Dear Father, Dear Son
Page 12
It was a great trip. We even took in a Dodgers-Giants game at Candlestick Park and listened to the ballgames on the radio. Mom corrected legendary Dodger broadcaster Vin Scully’s grammar.
“Back, back, and wa-a-ay back. To the wall! A home run for Willie McCovey. And if it weren’t for the wind, there’s no telling where that ball would have went.”
“Would have gone!” Mom said, shaking her head.
Dorothy kept up a continuous comedy monologue. After walking around Yosemite, we sat down at a rest area. A bald man with skinny white legs and wearing a massive pair of Bermuda shorts sat down nearby—luckily, just out of earshot.

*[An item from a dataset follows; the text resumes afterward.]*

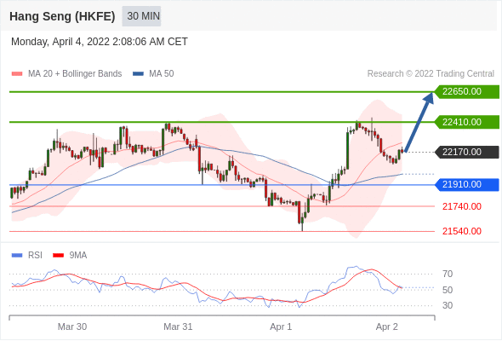The height and width of the screenshot is (341, 502).
Task: Click the Mar 30 date axis label
Action: (x=72, y=327)
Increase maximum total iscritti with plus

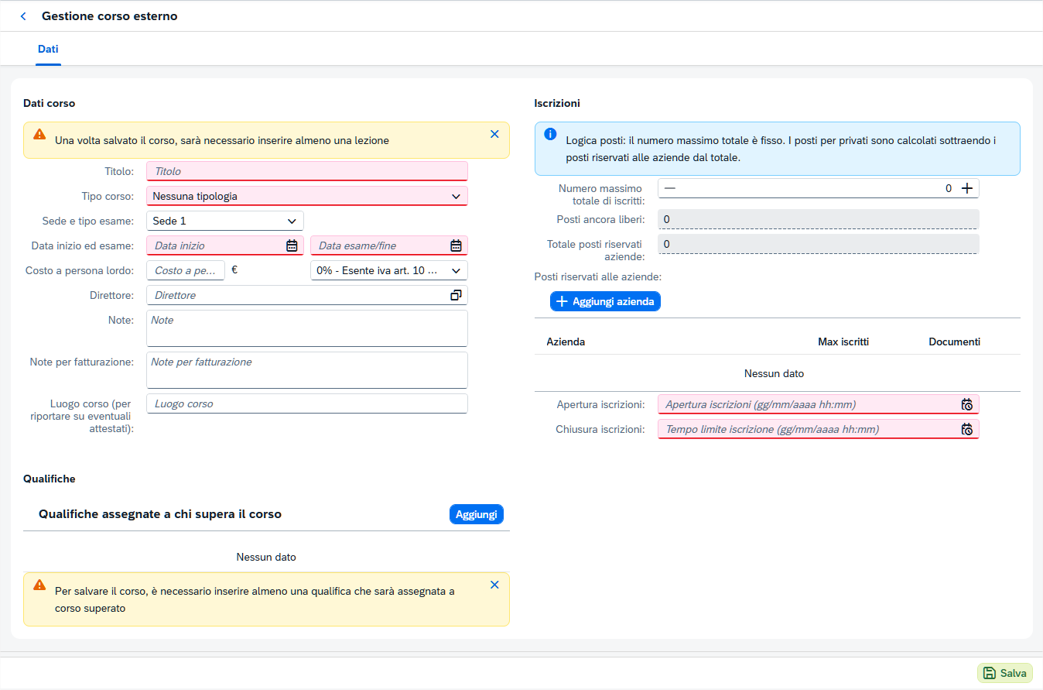(x=966, y=188)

“Look at that man,” Dorothy said. “Look at that ugly man. Good Lord, that is one ugly man. Ain’t no reason for anybody to be that ugly.”

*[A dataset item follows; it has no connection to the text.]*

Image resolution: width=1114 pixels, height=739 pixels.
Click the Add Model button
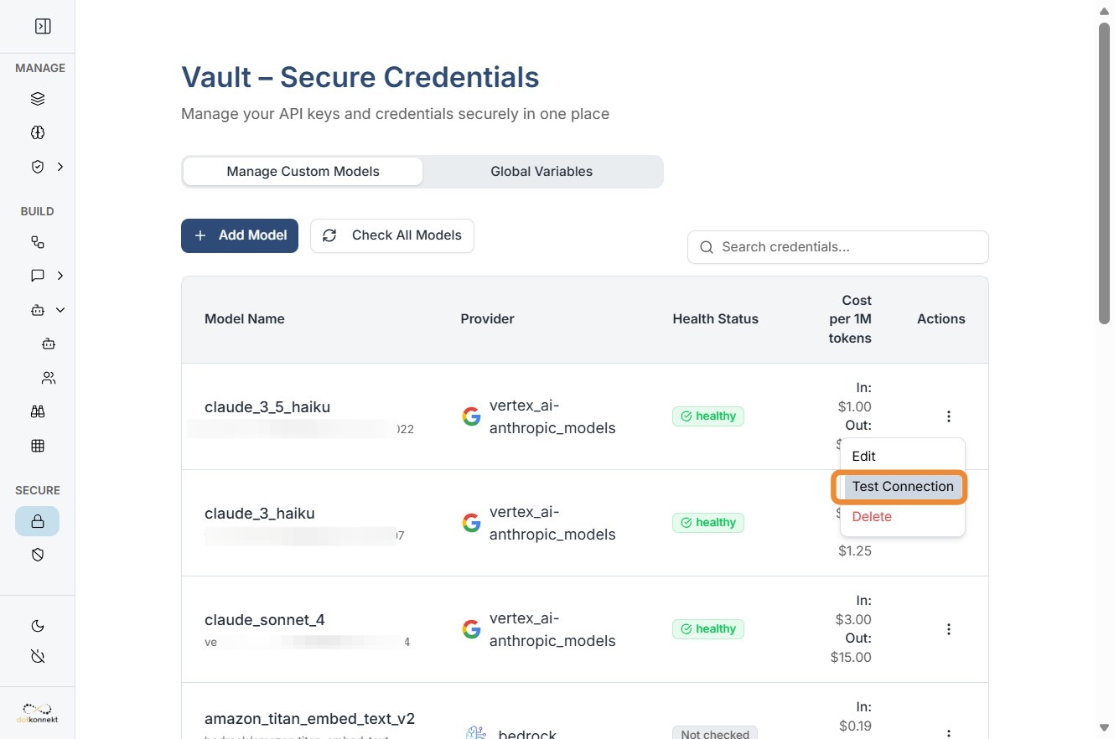[240, 235]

“Dorothy!” Mom said. We were howling.
“Now just be honest, Vi, ain’t no reason for anybody to be that ugly.” Even Mom started laughing.

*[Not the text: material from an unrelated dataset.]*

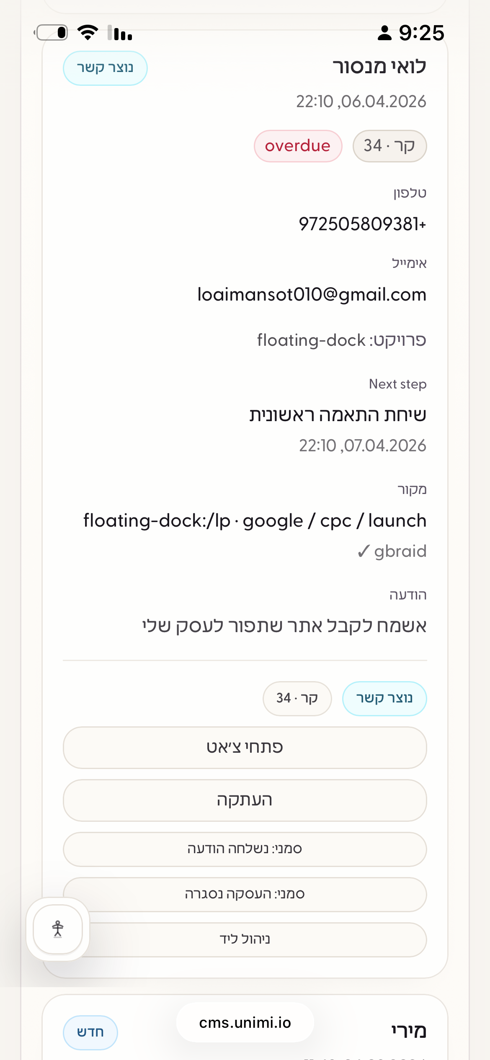The height and width of the screenshot is (1060, 490).
Task: Tap the חדש badge on next lead
Action: (90, 1032)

When Mom and Dorothy weren’t talking politics, they talked about men—as in how useless they thought they were and that they “just took up space.”
“Dorothy,” I once asked, “why haven’t you gotten married?”
“Honey, if you could take the best qualities from all my sisters’ husbands, and put them in one man, you’d still come up short.”
Dad would overhear them talking, and their voices would die down when he walked by them. He assumed that he was likely the topic of conversation. Dad could only imagine the digs Dorothy must have made at him, given the harsh things he’d heard her say about other men.
Dorothy helped me pack for law school. She waited for Mom to leave the room.
“I know your mother says all sorts of bad things about your father. But you should know this: He was always there.”
“What do you mean?” I asked.
“He worked and he came home. He was dependable. Kept his word. He kept up his end of the bargain, no matter what your mother says. He was always there.”
“Dorothy said that?” Dad said, shocked.
“She sure did.”
“I had no idea she felt like that.”
“That’s what she said, ‘He was always there.’”
“‘He was always there.’ She said that?”
“You guys make quite a pair—you and Mom.” I added, “She is one tough hombre.”
17
“SHE’S SOMETHING”
I got a paper route delivering the Herald Examiner on my black Schwinn bicycle. George was the man in charge of all the delivery boys. He was balding on top with thick white hair on the sides and reeked of cigar smoke from the stogies he was never without.
“You’re late, Elder,” he barked, no matter what time you came in. After the first time he said it, you realized it was his way of saying hello. “What is this world coming to?”
“Be glad I’m here,” I said. “Let’s see you try and deliver them.”
“Hey Hal, a lady complained that you hit her dog with the paper. What is this world coming to? You’re fired.” Everybody got fired at least once a month.
George always complained about “what this world is coming to.” I delivered during the murder spree of Richard Speck, the serial killer who raped and butchered eight Chicago student nurses. Each day brought new revelations.
“Oh, Sweet Jesus,” George threw up his hands. “Don’t put me on the jury. I’ll tell you what they should do to this bastard. Cut off one body part each day. Then give him a trial. Coleman, you’re late! Yeah, one body part for every nurse he killed. What is this world coming to?”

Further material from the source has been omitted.